The British government offered millions of public sector workers pay raises Thursday in a bid to end an array of strikes, including a five-day walkout from doctors in Britain’s publicly funded health service.

Prime Minister Rishi Sunak confirmed that the government was accepting the recommendations from pay review bodies, which will see a 7% rise for police, 6.5% for teachers and 6% for the striking junior doctors, who are at the early stages of their careers in the National Health Service.

Sunak said the offers, which are not being funded by extra borrowing, are “final” and that there would be no more pay discussions.

“We will not negotiate again on this year’s settlements and no amount of strikes will change our decision,” he said.

The prime minister said the leaders of the teaching unions have agreed to recommend that instructors stop their strike. The question is how other unions will respond to what is in effect an ultimatum.

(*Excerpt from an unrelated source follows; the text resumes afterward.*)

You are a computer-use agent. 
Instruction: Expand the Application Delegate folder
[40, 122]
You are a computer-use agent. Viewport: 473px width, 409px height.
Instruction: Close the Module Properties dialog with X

Junior doctors on the frontline of Thursday’s walkout will face a decision on their first day of what is being described as the longest-ever strike in the National Health Service. They are asking for a 35% pay bump.

The British Medical Association, the doctors’ union, has asked for the big leap in pay to bring junior doctors’ pay back to 2008 levels once inflation is taken into account. The workload of England’s 75,000 or so junior doctors also has swelled as patient waiting lists for treatment are at record highs following the coronavirus pandemic.

“Today marks the start of the longest single walkout by doctors in the NHS’s history, but this is still not a record that needs to go into the history books,” said BMA leaders Dr. Robert Laurenson and Dr. Vivek Trivedi.

Britain, like other countries, is grappling with high inflation for the first time in years. Price rises were first stoked by supply chain issues resulting from the pandemic and then by Russia’s invasion of Ukraine, which sent energy and food prices soaring. Though inflation has come down slightly from its peak — to 8.7% — it remains far above the 2% level the Bank of England is tasked to target.

The doctors’ strike will cause huge disruption for the already embattled NHS, with operations and consultations postponed or even canceled.

The doctors taking the strike action say they know the impact of their walkout on the health service but insist that they have been left with no alternative.

“This isn’t a celebration, this is years of declining pay, declining conditions, frustration, and this is what has culminated as a result,” Alex Gibbs, a striking 31-year-old doctor said outside University College Hospital in north London.